Introduction: Why enzymes matter in food
Enzymes are nature’s catalysts—proteins (and a few RNAs) that make chemistry go faster, gentler, and vastly more specific. In food, they unlock sweetness from starch, clarify juices, tenderize meats, create cheese from milk, brighten flavors, and make bread lighter and longer-lasting. Because enzymes work under mild conditions (moderate temperatures, neutral pH, aqueous systems), they offer energy savings and cleaner processes compared with purely chemical routes. That makes them central to today’s push for sustainability and “clean-label” reformulation, and it’s why the next generation of enzyme design—spanning directed evolution and AI—is poised to reshape how we grow, process, and enjoy food.

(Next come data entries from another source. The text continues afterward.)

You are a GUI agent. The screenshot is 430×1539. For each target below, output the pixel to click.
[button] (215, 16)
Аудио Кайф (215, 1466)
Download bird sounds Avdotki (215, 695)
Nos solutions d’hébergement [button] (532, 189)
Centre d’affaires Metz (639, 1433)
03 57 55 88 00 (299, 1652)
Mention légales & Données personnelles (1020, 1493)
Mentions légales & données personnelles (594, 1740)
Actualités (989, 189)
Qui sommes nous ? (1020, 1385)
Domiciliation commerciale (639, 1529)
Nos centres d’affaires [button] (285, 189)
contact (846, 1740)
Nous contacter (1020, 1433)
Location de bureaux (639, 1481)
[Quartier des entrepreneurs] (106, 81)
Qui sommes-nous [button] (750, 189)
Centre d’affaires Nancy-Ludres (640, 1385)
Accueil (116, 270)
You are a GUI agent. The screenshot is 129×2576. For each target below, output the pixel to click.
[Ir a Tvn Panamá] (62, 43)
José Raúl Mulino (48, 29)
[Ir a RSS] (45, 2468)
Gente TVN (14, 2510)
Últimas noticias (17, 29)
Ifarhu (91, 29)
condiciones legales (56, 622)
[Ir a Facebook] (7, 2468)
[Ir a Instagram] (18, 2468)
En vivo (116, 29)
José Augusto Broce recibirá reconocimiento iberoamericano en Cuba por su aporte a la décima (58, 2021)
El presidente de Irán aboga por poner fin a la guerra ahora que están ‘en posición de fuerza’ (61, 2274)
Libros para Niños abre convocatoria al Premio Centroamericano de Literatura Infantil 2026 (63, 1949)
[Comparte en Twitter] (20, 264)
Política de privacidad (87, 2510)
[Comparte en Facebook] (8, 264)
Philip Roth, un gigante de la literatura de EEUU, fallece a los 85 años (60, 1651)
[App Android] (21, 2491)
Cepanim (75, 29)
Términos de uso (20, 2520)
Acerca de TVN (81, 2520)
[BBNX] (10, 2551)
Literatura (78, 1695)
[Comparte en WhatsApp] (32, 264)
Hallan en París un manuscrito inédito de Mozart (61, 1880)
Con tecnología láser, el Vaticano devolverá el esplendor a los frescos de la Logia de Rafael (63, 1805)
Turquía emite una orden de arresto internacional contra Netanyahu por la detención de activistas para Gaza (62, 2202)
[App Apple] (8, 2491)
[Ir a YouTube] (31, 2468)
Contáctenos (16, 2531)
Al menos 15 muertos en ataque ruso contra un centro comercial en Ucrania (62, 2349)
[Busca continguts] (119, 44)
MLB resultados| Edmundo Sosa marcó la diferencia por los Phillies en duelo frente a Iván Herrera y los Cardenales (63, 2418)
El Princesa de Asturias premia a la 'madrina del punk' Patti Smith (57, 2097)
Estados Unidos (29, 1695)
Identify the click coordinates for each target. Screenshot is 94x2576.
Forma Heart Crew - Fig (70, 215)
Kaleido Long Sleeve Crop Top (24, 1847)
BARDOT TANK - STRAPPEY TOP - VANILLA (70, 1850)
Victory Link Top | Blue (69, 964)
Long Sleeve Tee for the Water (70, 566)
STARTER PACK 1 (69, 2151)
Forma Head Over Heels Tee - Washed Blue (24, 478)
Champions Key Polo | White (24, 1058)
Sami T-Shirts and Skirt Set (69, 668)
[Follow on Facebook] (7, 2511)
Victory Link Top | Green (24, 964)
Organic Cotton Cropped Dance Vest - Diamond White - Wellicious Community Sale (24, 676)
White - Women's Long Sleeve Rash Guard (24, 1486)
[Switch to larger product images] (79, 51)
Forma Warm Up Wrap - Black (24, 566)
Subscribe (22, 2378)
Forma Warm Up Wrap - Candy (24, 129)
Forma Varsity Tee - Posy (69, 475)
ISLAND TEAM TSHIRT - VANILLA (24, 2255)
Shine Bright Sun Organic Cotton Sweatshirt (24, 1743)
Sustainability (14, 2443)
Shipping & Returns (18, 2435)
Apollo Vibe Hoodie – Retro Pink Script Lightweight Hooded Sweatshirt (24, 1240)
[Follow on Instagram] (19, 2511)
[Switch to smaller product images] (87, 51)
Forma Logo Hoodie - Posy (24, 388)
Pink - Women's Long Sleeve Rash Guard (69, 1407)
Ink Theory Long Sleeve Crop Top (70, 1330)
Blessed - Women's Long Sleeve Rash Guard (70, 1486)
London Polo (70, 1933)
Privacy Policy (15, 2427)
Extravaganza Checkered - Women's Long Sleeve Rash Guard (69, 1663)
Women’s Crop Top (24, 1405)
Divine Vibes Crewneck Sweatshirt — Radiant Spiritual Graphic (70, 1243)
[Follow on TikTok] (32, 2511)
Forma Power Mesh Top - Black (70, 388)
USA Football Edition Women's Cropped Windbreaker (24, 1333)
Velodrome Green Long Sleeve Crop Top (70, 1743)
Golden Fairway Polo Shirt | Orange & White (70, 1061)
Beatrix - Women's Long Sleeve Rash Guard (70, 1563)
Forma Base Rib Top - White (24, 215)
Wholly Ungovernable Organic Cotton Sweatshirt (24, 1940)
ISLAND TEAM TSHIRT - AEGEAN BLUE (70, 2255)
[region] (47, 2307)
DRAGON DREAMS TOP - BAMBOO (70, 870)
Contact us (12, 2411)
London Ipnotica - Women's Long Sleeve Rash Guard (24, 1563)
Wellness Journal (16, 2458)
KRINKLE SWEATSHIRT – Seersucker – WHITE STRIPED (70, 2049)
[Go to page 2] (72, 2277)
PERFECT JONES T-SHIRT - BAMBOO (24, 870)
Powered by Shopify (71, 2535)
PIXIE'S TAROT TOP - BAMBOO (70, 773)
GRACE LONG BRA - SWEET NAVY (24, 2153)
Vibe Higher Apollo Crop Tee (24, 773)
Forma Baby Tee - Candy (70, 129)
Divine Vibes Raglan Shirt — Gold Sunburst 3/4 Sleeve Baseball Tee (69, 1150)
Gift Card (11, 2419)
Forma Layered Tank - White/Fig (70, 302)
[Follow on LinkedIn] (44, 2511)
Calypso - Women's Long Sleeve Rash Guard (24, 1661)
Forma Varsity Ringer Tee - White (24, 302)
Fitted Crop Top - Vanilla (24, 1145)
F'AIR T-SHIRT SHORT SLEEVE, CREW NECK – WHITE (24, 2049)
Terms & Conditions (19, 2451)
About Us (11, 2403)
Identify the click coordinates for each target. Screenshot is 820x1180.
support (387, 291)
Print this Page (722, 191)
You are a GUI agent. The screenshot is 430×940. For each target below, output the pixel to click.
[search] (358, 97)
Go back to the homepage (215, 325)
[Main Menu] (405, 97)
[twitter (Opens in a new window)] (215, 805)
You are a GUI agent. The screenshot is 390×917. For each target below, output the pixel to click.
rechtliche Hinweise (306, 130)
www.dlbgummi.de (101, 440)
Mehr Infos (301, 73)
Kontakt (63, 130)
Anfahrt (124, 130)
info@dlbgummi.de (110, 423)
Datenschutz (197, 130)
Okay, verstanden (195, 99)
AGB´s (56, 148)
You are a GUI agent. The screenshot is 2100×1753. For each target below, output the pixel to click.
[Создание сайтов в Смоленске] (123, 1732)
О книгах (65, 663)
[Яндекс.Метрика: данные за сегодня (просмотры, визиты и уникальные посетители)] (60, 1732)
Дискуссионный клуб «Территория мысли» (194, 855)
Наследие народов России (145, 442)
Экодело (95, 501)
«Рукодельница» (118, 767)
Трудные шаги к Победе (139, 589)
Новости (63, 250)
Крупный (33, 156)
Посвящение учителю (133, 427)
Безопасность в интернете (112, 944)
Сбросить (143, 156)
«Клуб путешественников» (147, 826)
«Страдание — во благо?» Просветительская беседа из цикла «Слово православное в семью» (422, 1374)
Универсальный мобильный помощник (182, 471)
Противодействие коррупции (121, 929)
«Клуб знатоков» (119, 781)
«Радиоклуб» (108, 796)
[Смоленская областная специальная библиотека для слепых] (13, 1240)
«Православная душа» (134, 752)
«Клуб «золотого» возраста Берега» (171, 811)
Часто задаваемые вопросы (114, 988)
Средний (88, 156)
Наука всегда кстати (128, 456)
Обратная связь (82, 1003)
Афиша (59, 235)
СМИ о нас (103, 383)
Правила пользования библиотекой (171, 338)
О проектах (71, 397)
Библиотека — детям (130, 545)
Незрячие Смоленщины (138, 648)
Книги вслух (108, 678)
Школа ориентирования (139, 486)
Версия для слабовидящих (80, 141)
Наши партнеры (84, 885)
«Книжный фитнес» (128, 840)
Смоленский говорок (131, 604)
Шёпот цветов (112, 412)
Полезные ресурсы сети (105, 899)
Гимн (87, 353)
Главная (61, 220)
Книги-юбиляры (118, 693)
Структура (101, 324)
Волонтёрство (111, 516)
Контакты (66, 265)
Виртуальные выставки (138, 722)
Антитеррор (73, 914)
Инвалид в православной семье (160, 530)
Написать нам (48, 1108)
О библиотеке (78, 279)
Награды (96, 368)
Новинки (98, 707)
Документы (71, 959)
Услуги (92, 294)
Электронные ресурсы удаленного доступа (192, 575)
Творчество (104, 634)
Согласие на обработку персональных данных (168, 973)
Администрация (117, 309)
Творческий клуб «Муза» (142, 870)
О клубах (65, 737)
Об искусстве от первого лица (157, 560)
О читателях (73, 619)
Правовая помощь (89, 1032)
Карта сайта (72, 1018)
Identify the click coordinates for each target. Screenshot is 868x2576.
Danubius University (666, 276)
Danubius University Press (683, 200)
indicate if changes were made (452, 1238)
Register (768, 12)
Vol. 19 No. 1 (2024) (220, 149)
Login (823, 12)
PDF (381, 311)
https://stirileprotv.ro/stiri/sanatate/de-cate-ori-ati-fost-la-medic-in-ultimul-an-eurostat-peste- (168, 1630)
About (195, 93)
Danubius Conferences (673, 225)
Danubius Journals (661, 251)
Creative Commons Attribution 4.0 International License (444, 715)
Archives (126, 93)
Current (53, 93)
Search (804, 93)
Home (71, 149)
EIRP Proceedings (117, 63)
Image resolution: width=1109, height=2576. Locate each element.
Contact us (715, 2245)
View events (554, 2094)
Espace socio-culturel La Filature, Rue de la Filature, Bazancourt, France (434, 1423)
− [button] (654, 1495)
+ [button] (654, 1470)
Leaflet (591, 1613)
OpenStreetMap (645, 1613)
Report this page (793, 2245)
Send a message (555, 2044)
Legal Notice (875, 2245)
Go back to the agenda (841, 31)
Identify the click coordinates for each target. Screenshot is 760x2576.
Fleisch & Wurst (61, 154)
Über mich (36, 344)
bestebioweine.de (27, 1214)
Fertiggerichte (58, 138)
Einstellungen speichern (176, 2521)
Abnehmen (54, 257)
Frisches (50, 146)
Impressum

At Catalex Bio, we believe in leveraging this natural power of enzymes to deliver innovative, sustainable, and high-performance solutions tailored to modern food challenges.
This article traces the arc from ancient craft to modern biotech: the discovery of enzymes, their industrialization in the 20th century, their pivotal roles across today’s food sectors, and the science, regulation, and engineering that will define their future.
A short primer: What enzymes are and how they work
At their core, enzymes lower the activation energy of reactions, steering substrates along highly specific pathways. Specificity matters enormously in food: you want an amylase that trims starch just enough for softness in bread; a lactase that splits lactose without generating off-flavors; a pectinase that clarifies juice without stripping aroma compounds. Most food enzymes are produced by fermentation using safe microbial hosts, then purified to meet strict specifications on identity, activity, and purity. Internationally, risk assessors such as the Joint FAO/WHO Expert Committee on Food Additives (JECFA) have long set the template for how enzyme preparations are specified and evaluated, and regulators require that enzymes be safe, technologically justified, and not misleading to consumers.
From craft to science: A brief history of enzymes in food
Ancient beginnings (long before the name “enzyme”)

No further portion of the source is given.